■ TASK REQUIREMENTS ■
Your job is to print, exactly, the lines in the data below from the line with "Negru] (42, 1118)" through the line with "[button] (107, 2235)", both included, and to omit any picture.

Stored entries:
------------------------------------------------------------------------
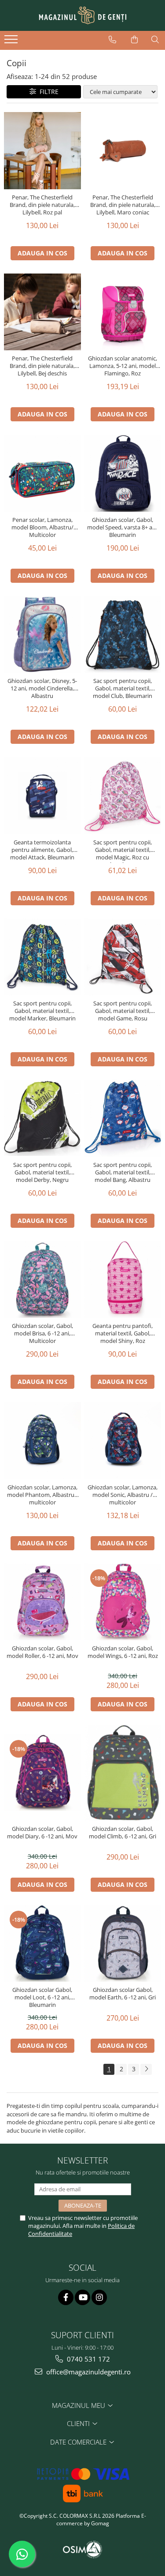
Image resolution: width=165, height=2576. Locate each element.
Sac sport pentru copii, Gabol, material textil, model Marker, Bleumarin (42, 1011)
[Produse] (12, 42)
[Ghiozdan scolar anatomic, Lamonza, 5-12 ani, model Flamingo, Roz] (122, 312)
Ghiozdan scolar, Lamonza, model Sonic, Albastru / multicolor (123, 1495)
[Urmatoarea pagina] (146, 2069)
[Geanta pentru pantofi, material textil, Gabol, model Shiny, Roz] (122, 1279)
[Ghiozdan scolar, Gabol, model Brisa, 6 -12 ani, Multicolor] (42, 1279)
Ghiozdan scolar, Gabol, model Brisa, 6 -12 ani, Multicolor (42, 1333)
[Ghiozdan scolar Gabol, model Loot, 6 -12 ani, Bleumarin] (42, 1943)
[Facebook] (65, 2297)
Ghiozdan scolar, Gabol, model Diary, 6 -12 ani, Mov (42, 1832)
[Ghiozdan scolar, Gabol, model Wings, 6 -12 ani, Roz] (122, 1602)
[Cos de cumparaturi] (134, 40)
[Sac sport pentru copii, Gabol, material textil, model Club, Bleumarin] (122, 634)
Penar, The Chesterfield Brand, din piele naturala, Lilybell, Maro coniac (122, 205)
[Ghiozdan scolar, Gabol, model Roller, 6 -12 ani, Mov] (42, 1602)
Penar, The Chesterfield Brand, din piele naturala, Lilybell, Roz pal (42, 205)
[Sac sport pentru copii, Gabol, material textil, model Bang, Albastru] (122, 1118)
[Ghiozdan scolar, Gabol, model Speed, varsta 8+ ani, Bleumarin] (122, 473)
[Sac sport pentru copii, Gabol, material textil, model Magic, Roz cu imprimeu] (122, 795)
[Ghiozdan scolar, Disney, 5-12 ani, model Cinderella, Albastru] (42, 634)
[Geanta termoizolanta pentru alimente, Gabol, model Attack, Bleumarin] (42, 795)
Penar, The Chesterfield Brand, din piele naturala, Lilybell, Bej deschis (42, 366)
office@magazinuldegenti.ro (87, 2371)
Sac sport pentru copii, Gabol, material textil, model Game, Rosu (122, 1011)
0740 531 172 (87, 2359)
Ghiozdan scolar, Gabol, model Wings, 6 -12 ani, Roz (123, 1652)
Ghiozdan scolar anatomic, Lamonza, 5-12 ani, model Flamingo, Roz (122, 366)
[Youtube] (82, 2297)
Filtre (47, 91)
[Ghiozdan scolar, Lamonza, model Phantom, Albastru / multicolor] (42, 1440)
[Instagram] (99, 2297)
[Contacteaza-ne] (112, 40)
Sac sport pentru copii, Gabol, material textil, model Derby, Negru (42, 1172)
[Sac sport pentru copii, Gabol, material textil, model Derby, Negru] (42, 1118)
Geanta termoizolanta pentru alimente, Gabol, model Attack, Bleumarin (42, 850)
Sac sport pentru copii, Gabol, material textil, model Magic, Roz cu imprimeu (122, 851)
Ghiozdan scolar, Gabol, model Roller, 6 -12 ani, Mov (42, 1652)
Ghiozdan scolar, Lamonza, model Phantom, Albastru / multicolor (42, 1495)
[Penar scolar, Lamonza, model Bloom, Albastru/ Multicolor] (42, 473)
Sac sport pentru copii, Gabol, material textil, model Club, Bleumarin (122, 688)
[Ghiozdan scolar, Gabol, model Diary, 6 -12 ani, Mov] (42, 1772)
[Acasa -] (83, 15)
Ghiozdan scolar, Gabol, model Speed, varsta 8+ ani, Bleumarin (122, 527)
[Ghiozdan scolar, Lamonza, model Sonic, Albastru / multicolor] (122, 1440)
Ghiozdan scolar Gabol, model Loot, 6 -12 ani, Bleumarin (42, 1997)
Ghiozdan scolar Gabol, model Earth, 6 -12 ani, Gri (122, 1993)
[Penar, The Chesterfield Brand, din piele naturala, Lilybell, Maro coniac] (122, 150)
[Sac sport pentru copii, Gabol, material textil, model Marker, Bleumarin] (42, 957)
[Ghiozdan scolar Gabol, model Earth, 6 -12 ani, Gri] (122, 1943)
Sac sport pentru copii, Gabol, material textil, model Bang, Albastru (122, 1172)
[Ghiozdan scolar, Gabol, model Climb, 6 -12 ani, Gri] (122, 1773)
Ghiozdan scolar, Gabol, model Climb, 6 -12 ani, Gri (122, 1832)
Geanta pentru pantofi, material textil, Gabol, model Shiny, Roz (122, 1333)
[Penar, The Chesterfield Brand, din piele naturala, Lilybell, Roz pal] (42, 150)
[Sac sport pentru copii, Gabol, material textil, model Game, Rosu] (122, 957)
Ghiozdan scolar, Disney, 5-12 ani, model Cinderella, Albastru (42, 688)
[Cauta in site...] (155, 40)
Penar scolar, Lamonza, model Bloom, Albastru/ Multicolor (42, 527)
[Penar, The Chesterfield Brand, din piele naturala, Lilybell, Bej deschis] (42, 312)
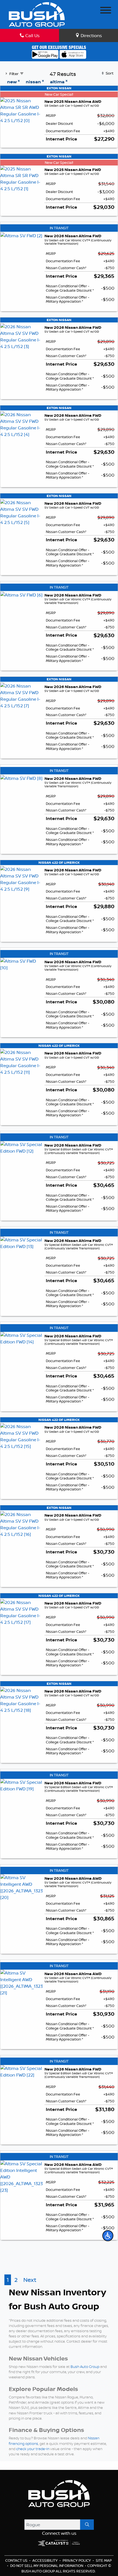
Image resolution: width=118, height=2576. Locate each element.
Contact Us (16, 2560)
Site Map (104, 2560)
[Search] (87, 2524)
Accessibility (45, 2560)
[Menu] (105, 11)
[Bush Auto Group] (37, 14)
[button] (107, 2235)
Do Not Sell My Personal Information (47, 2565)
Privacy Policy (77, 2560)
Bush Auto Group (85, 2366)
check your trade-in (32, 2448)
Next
------------------------------------------------------------------------
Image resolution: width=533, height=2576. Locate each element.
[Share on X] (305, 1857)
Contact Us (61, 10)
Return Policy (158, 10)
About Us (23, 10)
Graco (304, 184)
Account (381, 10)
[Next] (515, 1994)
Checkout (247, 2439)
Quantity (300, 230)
------------------------------------------------------------------------
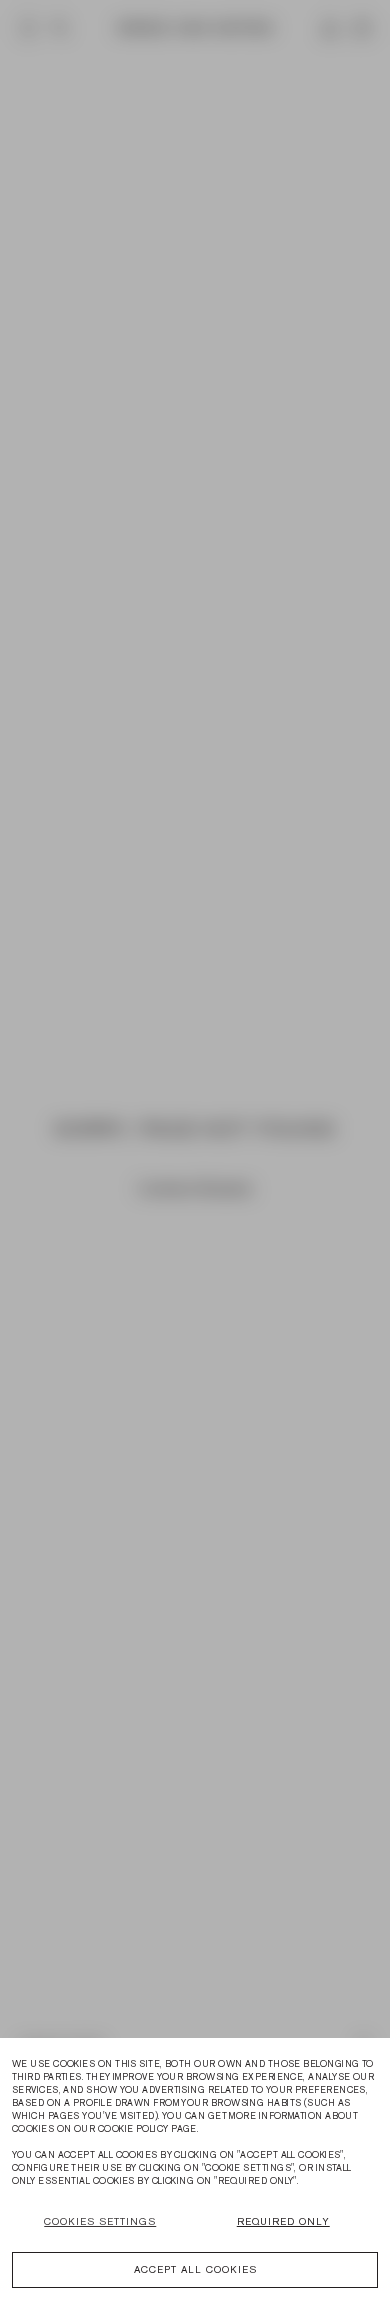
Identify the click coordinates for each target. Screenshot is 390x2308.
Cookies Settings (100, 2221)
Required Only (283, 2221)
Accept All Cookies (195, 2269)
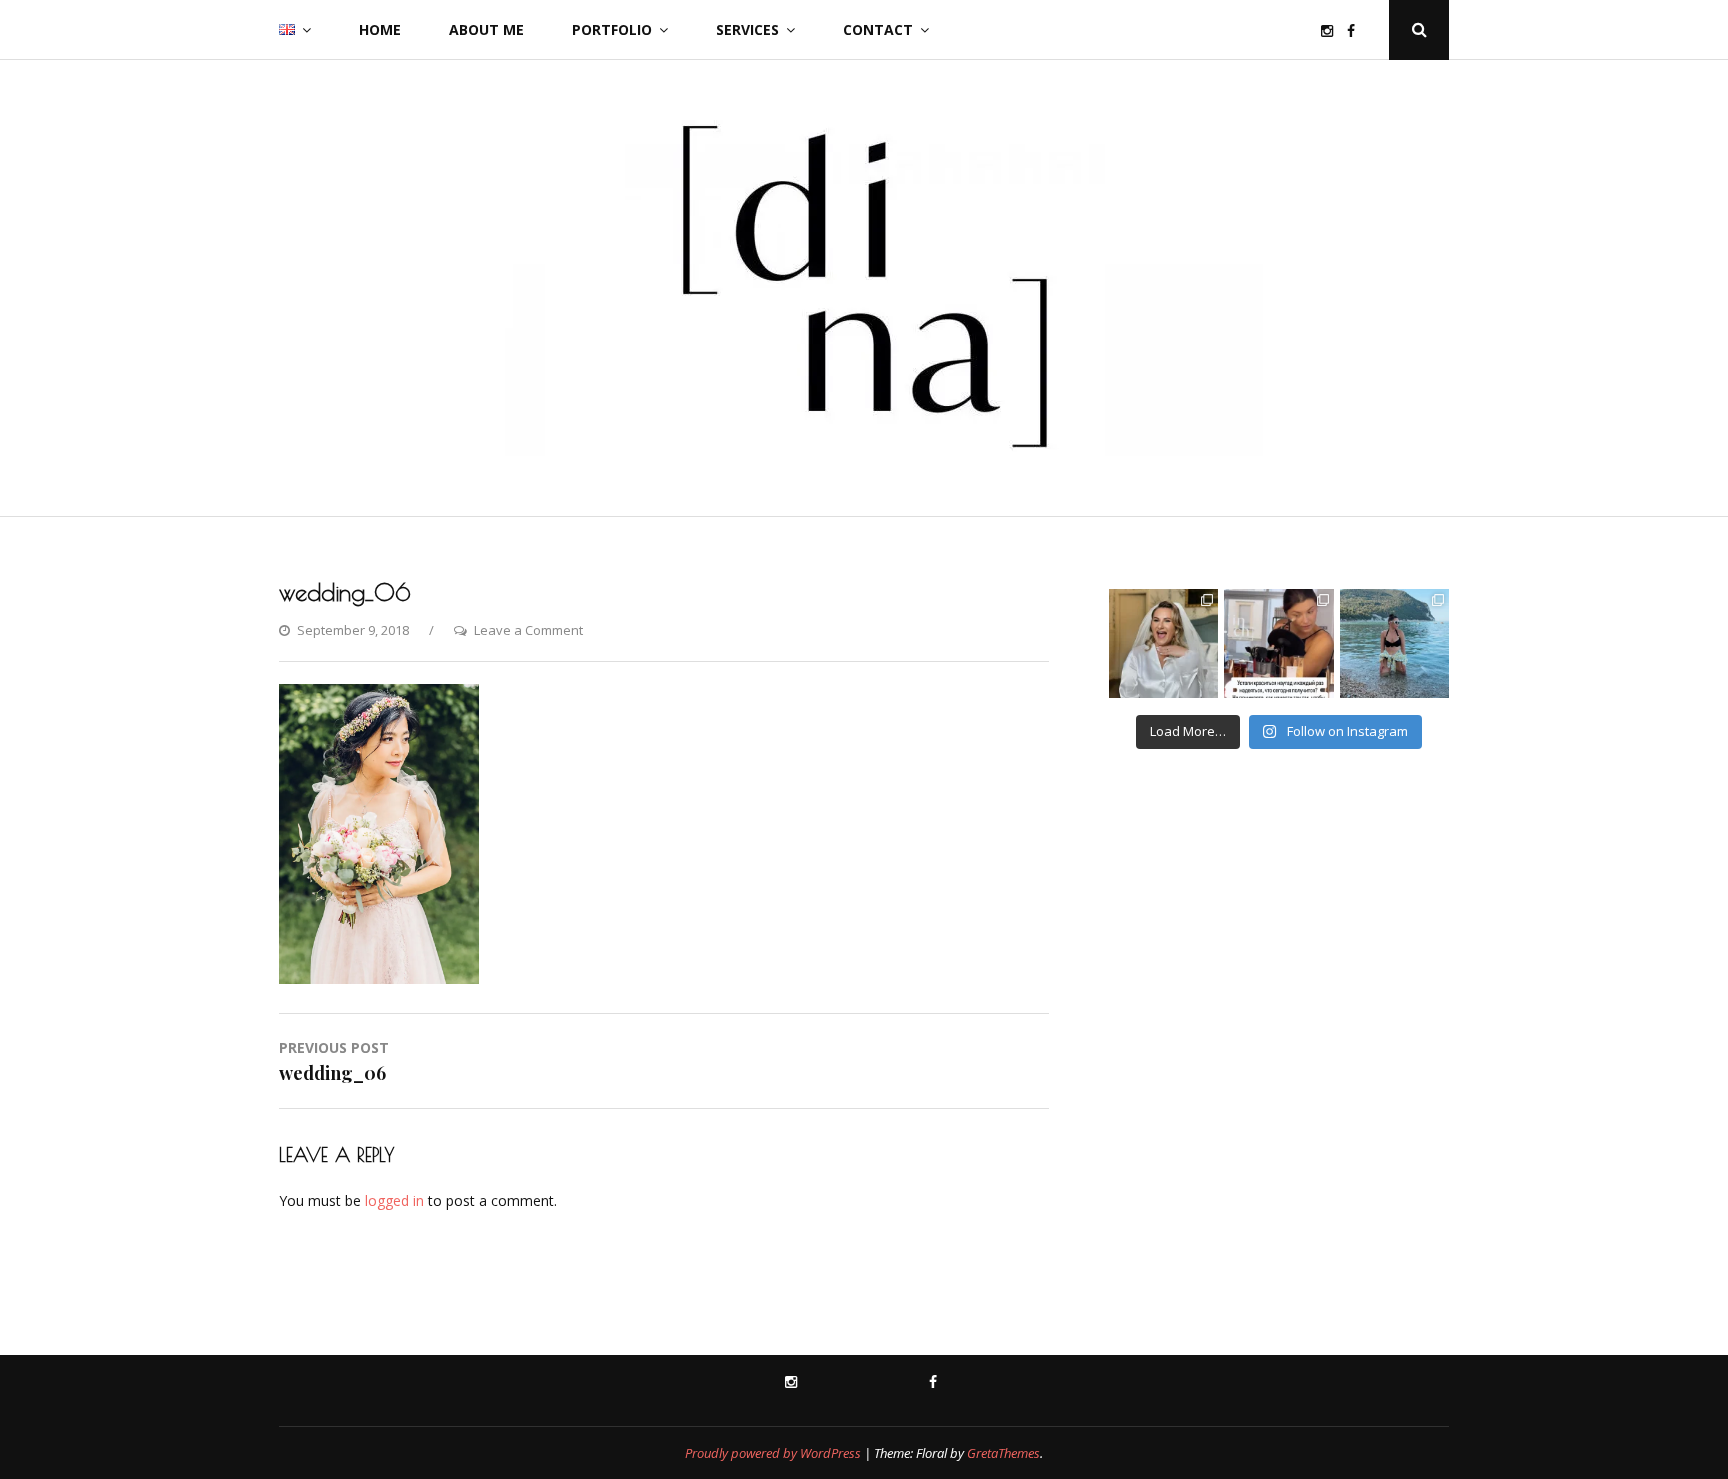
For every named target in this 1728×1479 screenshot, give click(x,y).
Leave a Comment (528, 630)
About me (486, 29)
------------------------------------------------------------------------
■ EXERCISE OUTPUT ■
[Sac sport pentru copii, Gabol, material textil, model Derby, Negru] (42, 1118)
Geanta termoizolanta pentru alimente, Gabol, model Attack, Bleumarin (42, 850)
Sac sport pentru copii, Gabol, material textil, model Magic, Roz cu imprimeu (122, 851)
Ghiozdan scolar, Gabol, model Roller, 6 -12 ani, Mov (42, 1652)
Ghiozdan scolar, Lamonza, model Phantom, Albastru / multicolor (42, 1495)
[Penar scolar, Lamonza, model Bloom, Albastru/ Multicolor] (42, 473)
Sac sport pentru copii, Gabol, material textil, model Club, Bleumarin (122, 688)
[Ghiozdan scolar, Gabol, model Diary, 6 -12 ani, Mov] (42, 1772)
[Acasa -] (83, 15)
Ghiozdan scolar, Gabol, model Speed, varsta 8+ ani, Bleumarin (122, 527)
[Ghiozdan scolar, Lamonza, model Sonic, Albastru / multicolor] (122, 1440)
Ghiozdan scolar Gabol, model Loot, 6 -12 ani, Bleumarin (42, 1997)
Ghiozdan scolar Gabol, model Earth, 6 -12 ani, Gri (122, 1993)
[Penar, The Chesterfield Brand, din piele naturala, Lilybell, Maro coniac] (122, 150)
[Sac sport pentru copii, Gabol, material textil, model Marker, Bleumarin] (42, 957)
[Ghiozdan scolar Gabol, model Earth, 6 -12 ani, Gri] (122, 1943)
Sac sport pentru copii, Gabol, material textil, model Bang, Albastru (122, 1172)
[Ghiozdan scolar, Gabol, model Climb, 6 -12 ani, Gri] (122, 1773)
Ghiozdan scolar, Gabol, model Climb, 6 -12 ani, Gri (122, 1832)
Geanta pentru pantofi, material textil, Gabol, model Shiny, Roz (122, 1333)
[Penar, The Chesterfield Brand, din piele naturala, Lilybell, Roz pal] (42, 150)
[Sac sport pentru copii, Gabol, material textil, model Game, Rosu] (122, 957)
Ghiozdan scolar, Disney, 5-12 ani, model Cinderella, Albastru (42, 688)
[Cauta in site...] (155, 40)
Penar scolar, Lamonza, model Bloom, Albastru/ Multicolor (42, 527)
[Penar, The Chesterfield Brand, din piele naturala, Lilybell, Bej deschis] (42, 312)
Image resolution: width=118, height=2576. Locate each element.
Contact Us (16, 2560)
Site Map (104, 2560)
[Search] (87, 2524)
Accessibility (45, 2560)
[Menu] (105, 11)
[Bush Auto Group] (37, 14)
[button] (107, 2235)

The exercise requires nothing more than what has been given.